Garcia-Medina Jose Javier, Del Rio-Vellosillo Monica, Zanon-Moreno Vicente, Santos-Bueso Enrique, Gallego-Pinazo Roberto, Ferreras Antonio, Pinazo-Duran Maria Dolores
Department of Ophthalmology, General University Hospital Reina Sofia, Avenida Intendente Jorge Palacios 1, 30003 Murcia, Spain ; Department of Ophthalmology and Optometry, School of Medicine, University of Murcia, Avenida Intendente Jorge Palacios 1, 30003 Murcia, Spain ; Ophthalmology Research Unit "Santiago Grisolia", Avenida Gaspar Aguilar, 90, 46017 Valencia, Spain ; Oftared-Retics, Instituto de Salud Carlos III, 28029 Madrid, Spain.
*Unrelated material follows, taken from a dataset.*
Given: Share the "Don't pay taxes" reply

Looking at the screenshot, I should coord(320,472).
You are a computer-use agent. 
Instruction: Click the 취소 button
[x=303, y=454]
Department of Anesthesia, University Hospital Virgen de la Arrixaca, Ctra. Madrid-Cartagena, s/n, El Palmar, 30120 Murcia, Spain.
Biomed Res Int. 2015;2015:813242. doi: 10.1155/2015/813242. Epub 2015 Jun 8.
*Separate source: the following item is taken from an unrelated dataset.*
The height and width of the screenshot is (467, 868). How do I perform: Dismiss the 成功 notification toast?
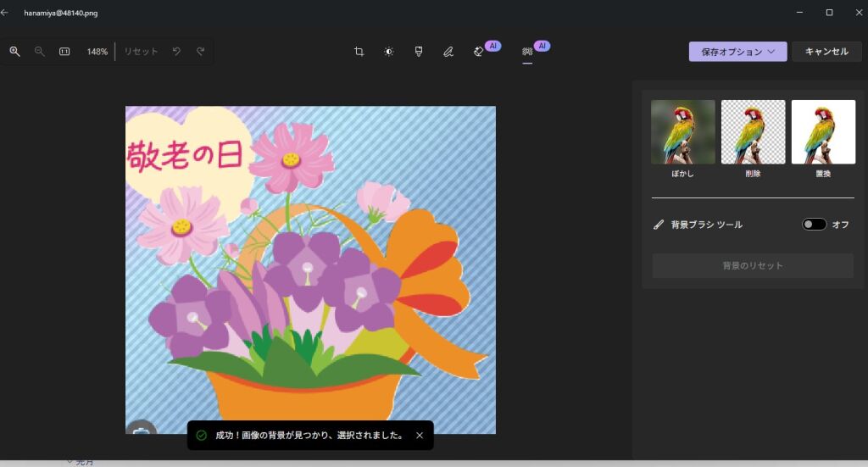click(x=420, y=436)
The visual outcome obtained after cataract removal may progressively decline because of posterior capsular opacification (PCO). This condition can be treated by creating an opening in the posterior lens capsule by Nd:YAG laser capsulotomy. PCO optical imperfections cause several light reflection, refraction, and diffraction phenomena, which may interfere with the functional and structural tests performed in different ocular locations for the diagnosis and follow-up of ocular disease, like macular and optic nerve diseases. Some parameters measured by visual field examinations, scanning laser polarimetry, and optical coherence tomography (OCT) have changed after PCO removal. Imaging quality also changes following capsulotomy. Consequently, the results of ancillary tests in pseudophakic eyes for studying ocular diseases like glaucoma or maculopathies should be correlated with other clinical examinations, for example, slit-lamp biomicroscopy or funduscopy. If PCO is clinically significant, a new baseline should be set for future comparisons following capsulotomy when using automated perimetry and scanning laser polarimetry. To perform OCT in the presence of PCO, reliable examinations (considering signal strength) apparently guarantee that measurements are not influenced by PCO.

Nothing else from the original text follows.